▶ [PROBLEM TO WORK ON]: Put every line of the items below into a JSON list of strings, one string per line, and leave out the blank lines.

▶ [Entries from a collection]:
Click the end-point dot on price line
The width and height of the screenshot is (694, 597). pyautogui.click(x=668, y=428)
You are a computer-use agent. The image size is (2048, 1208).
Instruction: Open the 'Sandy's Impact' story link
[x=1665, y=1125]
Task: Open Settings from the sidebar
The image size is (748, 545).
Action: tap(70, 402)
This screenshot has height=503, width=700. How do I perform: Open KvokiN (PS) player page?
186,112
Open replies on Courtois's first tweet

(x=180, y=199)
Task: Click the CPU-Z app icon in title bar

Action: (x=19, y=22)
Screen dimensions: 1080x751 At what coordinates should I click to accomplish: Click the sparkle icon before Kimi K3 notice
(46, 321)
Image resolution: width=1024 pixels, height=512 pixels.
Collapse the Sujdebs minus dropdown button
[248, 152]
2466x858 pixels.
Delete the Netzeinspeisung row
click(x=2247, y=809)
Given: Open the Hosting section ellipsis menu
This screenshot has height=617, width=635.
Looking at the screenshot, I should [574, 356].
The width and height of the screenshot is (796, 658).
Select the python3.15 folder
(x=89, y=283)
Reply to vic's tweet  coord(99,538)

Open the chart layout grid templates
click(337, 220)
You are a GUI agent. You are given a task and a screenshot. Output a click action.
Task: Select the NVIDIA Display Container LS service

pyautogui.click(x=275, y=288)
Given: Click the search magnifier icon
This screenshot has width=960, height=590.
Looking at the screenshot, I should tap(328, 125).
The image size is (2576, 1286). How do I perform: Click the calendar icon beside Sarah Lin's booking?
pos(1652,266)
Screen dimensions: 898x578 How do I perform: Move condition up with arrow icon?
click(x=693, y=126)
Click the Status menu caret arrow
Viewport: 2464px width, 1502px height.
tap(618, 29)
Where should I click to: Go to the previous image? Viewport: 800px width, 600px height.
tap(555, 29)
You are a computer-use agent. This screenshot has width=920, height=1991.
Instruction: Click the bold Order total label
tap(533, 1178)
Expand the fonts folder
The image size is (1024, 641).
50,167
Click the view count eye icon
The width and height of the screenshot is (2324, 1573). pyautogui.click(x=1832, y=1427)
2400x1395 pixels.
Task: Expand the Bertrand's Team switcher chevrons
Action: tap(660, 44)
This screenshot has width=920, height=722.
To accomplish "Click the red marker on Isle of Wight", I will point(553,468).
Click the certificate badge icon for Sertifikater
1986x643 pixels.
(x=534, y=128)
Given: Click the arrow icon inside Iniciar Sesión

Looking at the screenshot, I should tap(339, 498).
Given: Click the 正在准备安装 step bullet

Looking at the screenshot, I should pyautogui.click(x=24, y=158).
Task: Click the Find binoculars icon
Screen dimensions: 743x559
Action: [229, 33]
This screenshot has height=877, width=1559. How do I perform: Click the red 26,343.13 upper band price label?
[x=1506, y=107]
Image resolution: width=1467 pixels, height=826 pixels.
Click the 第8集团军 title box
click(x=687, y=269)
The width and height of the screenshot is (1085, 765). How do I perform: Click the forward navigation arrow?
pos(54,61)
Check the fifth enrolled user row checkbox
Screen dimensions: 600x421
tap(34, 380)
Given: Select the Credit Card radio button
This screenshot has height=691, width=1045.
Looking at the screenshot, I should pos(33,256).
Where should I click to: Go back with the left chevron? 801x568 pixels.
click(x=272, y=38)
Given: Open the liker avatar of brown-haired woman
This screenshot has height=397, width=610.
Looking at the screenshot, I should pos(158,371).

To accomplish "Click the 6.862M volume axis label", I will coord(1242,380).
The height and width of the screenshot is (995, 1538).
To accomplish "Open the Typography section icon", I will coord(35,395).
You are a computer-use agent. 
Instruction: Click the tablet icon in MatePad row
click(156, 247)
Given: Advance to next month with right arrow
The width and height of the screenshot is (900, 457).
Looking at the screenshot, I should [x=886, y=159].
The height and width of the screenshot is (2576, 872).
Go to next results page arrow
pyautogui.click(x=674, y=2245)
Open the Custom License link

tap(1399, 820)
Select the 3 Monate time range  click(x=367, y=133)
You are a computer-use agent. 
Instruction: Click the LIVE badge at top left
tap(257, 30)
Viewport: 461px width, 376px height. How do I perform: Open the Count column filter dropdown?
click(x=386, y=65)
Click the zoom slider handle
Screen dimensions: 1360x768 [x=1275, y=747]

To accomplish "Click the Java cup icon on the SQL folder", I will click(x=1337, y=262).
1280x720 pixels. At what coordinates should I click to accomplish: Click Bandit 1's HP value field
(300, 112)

▶ [THE RESULT]:
[
  "Click the end-point dot on price line",
  "The width and height of the screenshot is (694, 597). pyautogui.click(x=668, y=428)",
  "You are a computer-use agent. The image size is (2048, 1208).",
  "Instruction: Open the 'Sandy's Impact' story link",
  "[x=1665, y=1125]",
  "Task: Open Settings from the sidebar",
  "The image size is (748, 545).",
  "Action: tap(70, 402)",
  "This screenshot has height=503, width=700. How do I perform: Open KvokiN (PS) player page?",
  "186,112",
  "Open replies on Courtois's first tweet",
  "(x=180, y=199)",
  "Task: Click the CPU-Z app icon in title bar",
  "Action: (x=19, y=22)",
  "Screen dimensions: 1080x751 At what coordinates should I click to accomplish: Click the sparkle icon before Kimi K3 notice",
  "(46, 321)",
  "Image resolution: width=1024 pixels, height=512 pixels.",
  "Collapse the Sujdebs minus dropdown button",
  "[248, 152]",
  "2466x858 pixels.",
  "Delete the Netzeinspeisung row",
  "click(x=2247, y=809)",
  "Given: Open the Hosting section ellipsis menu",
  "This screenshot has height=617, width=635.",
  "Looking at the screenshot, I should [574, 356].",
  "The width and height of the screenshot is (796, 658).",
  "Select the python3.15 folder",
  "(x=89, y=283)",
  "Reply to vic's tweet  coord(99,538)",
  "Open the chart layout grid templates",
  "click(337, 220)",
  "You are a GUI agent. You are given a task and a screenshot. Output a click action.",
  "Task: Select the NVIDIA Display Container LS service",
  "pyautogui.click(x=275, y=288)",
  "Given: Click the search magnifier icon",
  "This screenshot has width=960, height=590.",
  "Looking at the screenshot, I should tap(328, 125).",
  "The image size is (2576, 1286). How do I perform: Click the calendar icon beside Sarah Lin's booking?",
  "pos(1652,266)",
  "Screen dimensions: 898x578 How do I perform: Move condition up with arrow icon?",
  "click(x=693, y=126)",
  "Click the Status menu caret arrow",
  "Viewport: 2464px width, 1502px height.",
  "tap(618, 29)",
  "Where should I click to: Go to the previous image? Viewport: 800px width, 600px height.",
  "tap(555, 29)",
  "You are a computer-use agent. This screenshot has width=920, height=1991.",
  "Instruction: Click the bold Order total label",
  "tap(533, 1178)",
  "Expand the fonts folder",
  "The image size is (1024, 641).",
  "50,167",
  "Click the view count eye icon",
  "The width and height of the screenshot is (2324, 1573). pyautogui.click(x=1832, y=1427)",
  "2400x1395 pixels.",
  "Task: Expand the Bertrand's Team switcher chevrons",
  "Action: tap(660, 44)",
  "This screenshot has width=920, height=722.",
  "To accomplish \"Click the red marker on Isle of Wight\", I will point(553,468).",
  "Click the certificate badge icon for Sertifikater",
  "1986x643 pixels.",
  "(x=534, y=128)",
  "Given: Click the arrow icon inside Iniciar Sesión",
  "Looking at the screenshot, I should tap(339, 498).",
  "Given: Click the 正在准备安装 step bullet",
  "Looking at the screenshot, I should pyautogui.click(x=24, y=158).",
  "Task: Click the Find binoculars icon",
  "Screen dimensions: 743x559",
  "Action: [229, 33]",
  "This screenshot has height=877, width=1559. How do I perform: Click the red 26,343.13 upper band price label?",
  "[x=1506, y=107]",
  "Image resolution: width=1467 pixels, height=826 pixels.",
  "Click the 第8集团军 title box",
  "click(x=687, y=269)",
  "The width and height of the screenshot is (1085, 765). How do I perform: Click the forward navigation arrow?",
  "pos(54,61)",
  "Check the fifth enrolled user row checkbox",
  "Screen dimensions: 600x421",
  "tap(34, 380)",
  "Given: Select the Credit Card radio button",
  "This screenshot has height=691, width=1045.",
  "Looking at the screenshot, I should pos(33,256).",
  "Where should I click to: Go back with the left chevron? 801x568 pixels.",
  "click(x=272, y=38)",
  "Given: Open the liker avatar of brown-haired woman",
  "This screenshot has height=397, width=610.",
  "Looking at the screenshot, I should pos(158,371).",
  "To accomplish \"Click the 6.862M volume axis label\", I will coord(1242,380).",
  "The height and width of the screenshot is (995, 1538).",
  "To accomplish \"Open the Typography section icon\", I will coord(35,395).",
  "You are a computer-use agent. ",
  "Instruction: Click the tablet icon in MatePad row",
  "click(156, 247)",
  "Given: Advance to next month with right arrow",
  "The width and height of the screenshot is (900, 457).",
  "Looking at the screenshot, I should [x=886, y=159].",
  "The height and width of the screenshot is (2576, 872).",
  "Go to next results page arrow",
  "pyautogui.click(x=674, y=2245)",
  "Open the Custom License link",
  "tap(1399, 820)",
  "Select the 3 Monate time range  click(x=367, y=133)",
  "You are a computer-use agent. ",
  "Instruction: Click the LIVE badge at top left",
  "tap(257, 30)",
  "Viewport: 461px width, 376px height. How do I perform: Open the Count column filter dropdown?",
  "click(x=386, y=65)",
  "Click the zoom slider handle",
  "Screen dimensions: 1360x768 [x=1275, y=747]",
  "To accomplish \"Click the Java cup icon on the SQL folder\", I will click(x=1337, y=262).",
  "1280x720 pixels. At what coordinates should I click to accomplish: Click Bandit 1's HP value field",
  "(300, 112)"
]